The night before she was wed the first time in the Christian traditions, Dagmar almost killed her father.

To squander all her petty dreams of wielding a sword like her brother (and to, though she wouldn't find this out until much later, rid his house of all the magic he could), he sold her to the first suitor that sought her hand; a boy named Ecgbert, the eldest son of one of the few Saxon families that made the trek to the New World with them, who had been nearly four years her elder and known for bouts of cruelty. Dagmar, terrified of the wifely duties that would have been expected of her in a marriage to a violent man who did not believe in her gods and of abandoning her siblings with a father that could only love her because of her resemblance to a sister that was forever lost, protested the match.

"I'll be good," She told him, kneeling by his feet while he sharpened one of his blades, "I will do my weaving with mother, and look after Niklaus, and never complain about Finn getting to play with swords ever again."

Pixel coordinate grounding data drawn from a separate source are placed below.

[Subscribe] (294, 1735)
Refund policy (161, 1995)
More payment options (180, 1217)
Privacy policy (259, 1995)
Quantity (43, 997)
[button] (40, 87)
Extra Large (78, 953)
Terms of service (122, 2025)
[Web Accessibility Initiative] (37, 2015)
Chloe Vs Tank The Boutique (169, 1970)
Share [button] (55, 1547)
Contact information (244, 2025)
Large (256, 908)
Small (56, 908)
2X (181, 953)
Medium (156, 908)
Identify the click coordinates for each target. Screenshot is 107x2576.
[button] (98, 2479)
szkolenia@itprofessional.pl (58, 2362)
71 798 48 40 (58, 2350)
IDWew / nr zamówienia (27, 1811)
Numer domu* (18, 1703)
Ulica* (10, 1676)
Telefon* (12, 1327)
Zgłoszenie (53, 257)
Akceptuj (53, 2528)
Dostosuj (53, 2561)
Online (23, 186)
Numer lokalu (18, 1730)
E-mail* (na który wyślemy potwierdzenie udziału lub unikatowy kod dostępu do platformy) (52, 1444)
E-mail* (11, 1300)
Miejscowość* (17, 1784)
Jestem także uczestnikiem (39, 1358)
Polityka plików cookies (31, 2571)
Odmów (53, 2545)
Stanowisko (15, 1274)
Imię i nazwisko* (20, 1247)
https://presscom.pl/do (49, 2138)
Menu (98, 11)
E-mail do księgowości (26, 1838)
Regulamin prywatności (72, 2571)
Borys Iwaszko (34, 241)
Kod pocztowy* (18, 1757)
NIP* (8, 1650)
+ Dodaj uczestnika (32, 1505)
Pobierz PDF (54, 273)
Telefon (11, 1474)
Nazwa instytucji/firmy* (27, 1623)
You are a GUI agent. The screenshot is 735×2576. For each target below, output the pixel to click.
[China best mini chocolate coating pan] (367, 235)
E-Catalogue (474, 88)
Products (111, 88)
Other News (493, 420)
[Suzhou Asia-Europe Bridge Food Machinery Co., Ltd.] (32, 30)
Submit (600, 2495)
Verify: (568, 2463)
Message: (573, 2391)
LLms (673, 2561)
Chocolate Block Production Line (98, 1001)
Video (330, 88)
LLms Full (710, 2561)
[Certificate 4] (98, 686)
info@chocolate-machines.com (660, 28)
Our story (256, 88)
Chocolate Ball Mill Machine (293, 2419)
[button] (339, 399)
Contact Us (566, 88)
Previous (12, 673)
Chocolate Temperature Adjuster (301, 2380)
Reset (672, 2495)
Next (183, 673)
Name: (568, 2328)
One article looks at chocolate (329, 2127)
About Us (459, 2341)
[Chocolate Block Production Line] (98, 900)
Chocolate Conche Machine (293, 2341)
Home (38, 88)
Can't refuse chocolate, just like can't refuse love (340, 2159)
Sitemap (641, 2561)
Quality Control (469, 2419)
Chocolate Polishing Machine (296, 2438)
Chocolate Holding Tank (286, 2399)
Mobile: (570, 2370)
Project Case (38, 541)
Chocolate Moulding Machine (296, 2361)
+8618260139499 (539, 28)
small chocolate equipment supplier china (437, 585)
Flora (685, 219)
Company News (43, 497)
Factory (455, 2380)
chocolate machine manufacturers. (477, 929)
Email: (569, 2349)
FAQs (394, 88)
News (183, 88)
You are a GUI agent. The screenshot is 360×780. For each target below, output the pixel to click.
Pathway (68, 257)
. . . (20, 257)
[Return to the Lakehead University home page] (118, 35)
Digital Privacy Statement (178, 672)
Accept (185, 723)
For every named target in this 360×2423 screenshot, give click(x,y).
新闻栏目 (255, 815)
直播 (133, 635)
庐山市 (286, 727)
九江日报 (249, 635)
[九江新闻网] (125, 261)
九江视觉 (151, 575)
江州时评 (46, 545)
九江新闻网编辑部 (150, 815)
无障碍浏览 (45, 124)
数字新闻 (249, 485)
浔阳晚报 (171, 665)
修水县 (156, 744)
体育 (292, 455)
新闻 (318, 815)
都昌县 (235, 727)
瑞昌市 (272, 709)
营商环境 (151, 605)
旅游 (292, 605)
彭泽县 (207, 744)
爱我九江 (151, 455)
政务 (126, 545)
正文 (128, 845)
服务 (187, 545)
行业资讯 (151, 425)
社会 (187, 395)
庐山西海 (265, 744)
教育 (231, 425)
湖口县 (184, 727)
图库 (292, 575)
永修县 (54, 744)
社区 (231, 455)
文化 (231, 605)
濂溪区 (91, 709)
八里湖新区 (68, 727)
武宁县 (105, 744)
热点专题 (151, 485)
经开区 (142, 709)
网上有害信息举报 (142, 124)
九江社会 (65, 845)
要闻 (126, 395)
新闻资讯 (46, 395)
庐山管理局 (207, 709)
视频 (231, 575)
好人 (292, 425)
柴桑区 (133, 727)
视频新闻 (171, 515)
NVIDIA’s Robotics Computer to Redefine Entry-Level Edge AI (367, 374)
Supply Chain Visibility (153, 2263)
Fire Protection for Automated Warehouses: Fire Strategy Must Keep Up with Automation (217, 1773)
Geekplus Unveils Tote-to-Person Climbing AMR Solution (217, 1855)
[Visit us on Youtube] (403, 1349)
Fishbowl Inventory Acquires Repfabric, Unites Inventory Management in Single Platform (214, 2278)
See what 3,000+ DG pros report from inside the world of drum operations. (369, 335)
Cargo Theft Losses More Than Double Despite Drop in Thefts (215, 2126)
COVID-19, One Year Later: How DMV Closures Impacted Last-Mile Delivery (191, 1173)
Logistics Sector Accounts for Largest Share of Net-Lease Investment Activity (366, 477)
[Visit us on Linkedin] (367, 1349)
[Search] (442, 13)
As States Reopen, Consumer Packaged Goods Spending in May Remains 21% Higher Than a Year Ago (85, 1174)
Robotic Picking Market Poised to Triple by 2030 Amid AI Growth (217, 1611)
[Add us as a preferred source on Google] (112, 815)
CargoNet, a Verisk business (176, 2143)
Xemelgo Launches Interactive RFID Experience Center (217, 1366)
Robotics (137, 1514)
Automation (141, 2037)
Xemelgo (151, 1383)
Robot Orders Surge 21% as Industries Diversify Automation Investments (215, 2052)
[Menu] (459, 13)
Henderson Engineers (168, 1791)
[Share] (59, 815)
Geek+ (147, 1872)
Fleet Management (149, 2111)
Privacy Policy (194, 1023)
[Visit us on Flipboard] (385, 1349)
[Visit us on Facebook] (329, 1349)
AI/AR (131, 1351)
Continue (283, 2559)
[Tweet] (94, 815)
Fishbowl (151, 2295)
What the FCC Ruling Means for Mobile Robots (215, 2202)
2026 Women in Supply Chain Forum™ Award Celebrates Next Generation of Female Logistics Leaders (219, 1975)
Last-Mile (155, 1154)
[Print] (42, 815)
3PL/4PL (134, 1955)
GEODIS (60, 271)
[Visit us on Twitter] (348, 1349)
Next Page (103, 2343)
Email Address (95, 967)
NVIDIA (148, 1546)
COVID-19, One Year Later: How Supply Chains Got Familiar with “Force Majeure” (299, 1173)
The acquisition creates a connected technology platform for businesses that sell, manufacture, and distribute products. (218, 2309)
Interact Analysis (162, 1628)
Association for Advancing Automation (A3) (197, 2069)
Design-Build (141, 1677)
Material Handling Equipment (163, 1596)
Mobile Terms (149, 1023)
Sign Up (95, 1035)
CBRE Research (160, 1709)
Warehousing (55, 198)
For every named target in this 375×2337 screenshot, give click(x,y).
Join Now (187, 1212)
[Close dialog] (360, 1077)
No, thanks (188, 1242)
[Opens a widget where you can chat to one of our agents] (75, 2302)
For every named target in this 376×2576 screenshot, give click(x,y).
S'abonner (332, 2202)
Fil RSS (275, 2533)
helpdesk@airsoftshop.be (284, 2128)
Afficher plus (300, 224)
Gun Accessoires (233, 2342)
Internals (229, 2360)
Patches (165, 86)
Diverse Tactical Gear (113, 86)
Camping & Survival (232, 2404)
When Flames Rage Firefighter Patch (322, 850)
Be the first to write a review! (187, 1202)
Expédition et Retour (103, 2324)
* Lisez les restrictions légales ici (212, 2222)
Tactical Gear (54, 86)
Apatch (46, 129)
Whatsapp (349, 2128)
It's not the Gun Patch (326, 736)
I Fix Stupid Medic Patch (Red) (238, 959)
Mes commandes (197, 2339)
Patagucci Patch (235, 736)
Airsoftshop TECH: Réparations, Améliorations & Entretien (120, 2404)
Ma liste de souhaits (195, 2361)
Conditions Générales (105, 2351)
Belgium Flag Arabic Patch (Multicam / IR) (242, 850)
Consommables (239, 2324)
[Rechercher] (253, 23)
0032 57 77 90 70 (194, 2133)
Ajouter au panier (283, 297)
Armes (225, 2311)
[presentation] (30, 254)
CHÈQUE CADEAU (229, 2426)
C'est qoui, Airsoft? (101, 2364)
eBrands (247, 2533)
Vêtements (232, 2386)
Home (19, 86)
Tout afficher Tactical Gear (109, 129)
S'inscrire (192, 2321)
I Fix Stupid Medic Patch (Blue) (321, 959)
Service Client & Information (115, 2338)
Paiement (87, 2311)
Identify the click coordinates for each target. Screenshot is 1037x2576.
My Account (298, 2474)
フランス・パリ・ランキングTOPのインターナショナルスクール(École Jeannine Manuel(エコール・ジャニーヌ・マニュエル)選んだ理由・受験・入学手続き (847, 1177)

But all of her begging was for nought.

Mikael just held her chin with a calloused hand. "You will wed the Christian and rule over his house, and your sons will be great warriors and blacksmiths and priests. They will bring forth a new age."

Then he kissed her on the temple, marking her for death. And, as she, with the bitter taste of his betrayal sitting on her tongue, watched all her worth be boiled down to the exchange of a pouch of silver coin and the shake of a hand, she swore that, if she could not save herself from being wed, she could at least save her mother's other children from him.

So, she hatched a plan.

For the entire year

For the entire year leading up to the wedding, the thirteen and then fourteen-year-old tested methods with which to end his life. She snuck off to ask their lycanthrope neighbors about the local flora, and tested his limits with the mead that the neighbors made, and hid to burn offerings to her dying gods in hopes that they'd give her the strength to do it nearly every day until the day came.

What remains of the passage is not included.